One week, 206 miles later and I find myself on the opposite side of the country.  When trying to explain the dynamics of some of the larger cities here: Busan, Daegu and Seoul i've heard a great comparison is Miami, Chicago and New york respectively.  After having visiting all three this statement is fairly accurate. Busan has the laid back feel I image you would get in any coastal city - although it wasn't exactly the Gold Coast or the LA boardwalk, life did seem to move a bit slower there - and everyone I met was extremely helpful.  Seoul on the other hand had the hussel and bussel of New York (although that's only from what i've heard seeing as I've never been).  The subways were jam packed, there were people everywhere, and everything was much more expensive.  

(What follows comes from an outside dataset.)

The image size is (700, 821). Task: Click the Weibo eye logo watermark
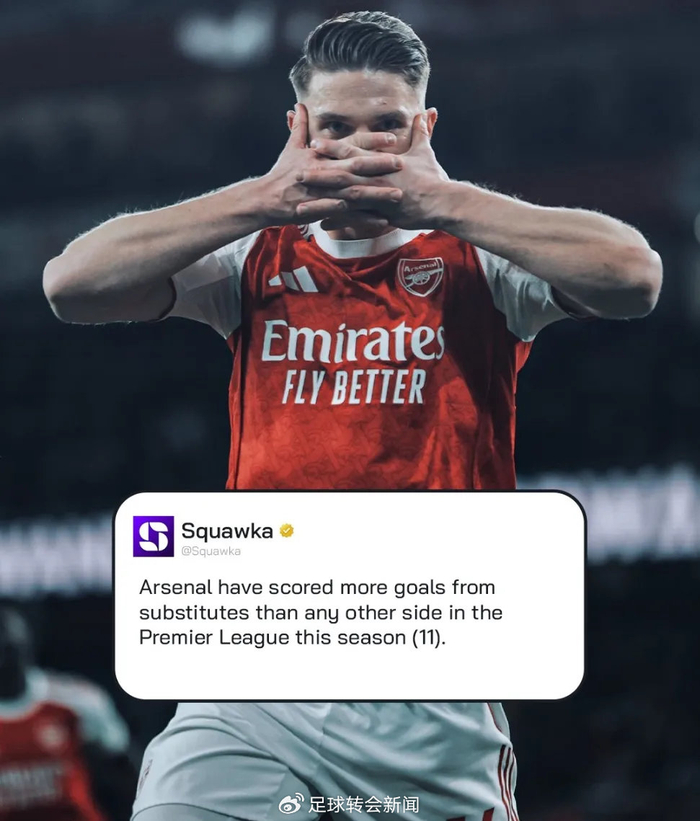tap(291, 804)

I was lucky enough to not have class last Friday as it was the schools birthday, yes they celebrate that.  In fact we have an assembly and school wide hike coming up this Friday - in addition to our day off.  I took advantage of this by sleeping in and getting ready for the weekend.  Thanks to some friends advice I opted to take the bus to Seoul, running me 15,000 won for 3 hours of travel in comparison to the train which is about 18,000 won and same amount of time.  The bus was definitely more comfortable, spacious and we didn't have to stop to let people get on and off along the way - good choice.  I got in around 6 and made my way to the hostel we booked for the night - Big Chois.  The hostel was pretty much what I expected, although my travel buddies were less than enthusiastic about sharing a room with others (guess they didn't realize what a shared dorm room ment).  I had to wait until about 10 for the others to get in, I went out explored and grabbed dinner but the cold and wind sent me back to the hostel.  Choi and some of his friends were in the common area drinking makoli (korean rice wine - not bad) and invited me to join.  They all had a minimal grasp of English and we were joined by two other foreigners (a post-grad backpacker from Switzerland and a retired man from the UK living here for 4 years - literally, at the hostel...) This might have been the best part of that night, one of the guys proceeded to tell me my future using my birthdate and time (I'm not supposed to make any investments this year or every 8 after that...good to know).  

Saturday we started our day at a cute little coffee shop - decorated as if we were on the beaches of Hawaii. From there it was off to the Trickeye Museum which was just down the road from where we were staying. Basically it's full of art that looks 3D and you can interact with.  Pictures would be better to explain. 
Happy Birthday Son!
Perfect angels :)

I wish this was for real - so much shopping to do in Seoul

Running out of time...

Popular (old school) Korean game Neolttwigi [널뛰기

Koreans generally dont' J-walk..case in point.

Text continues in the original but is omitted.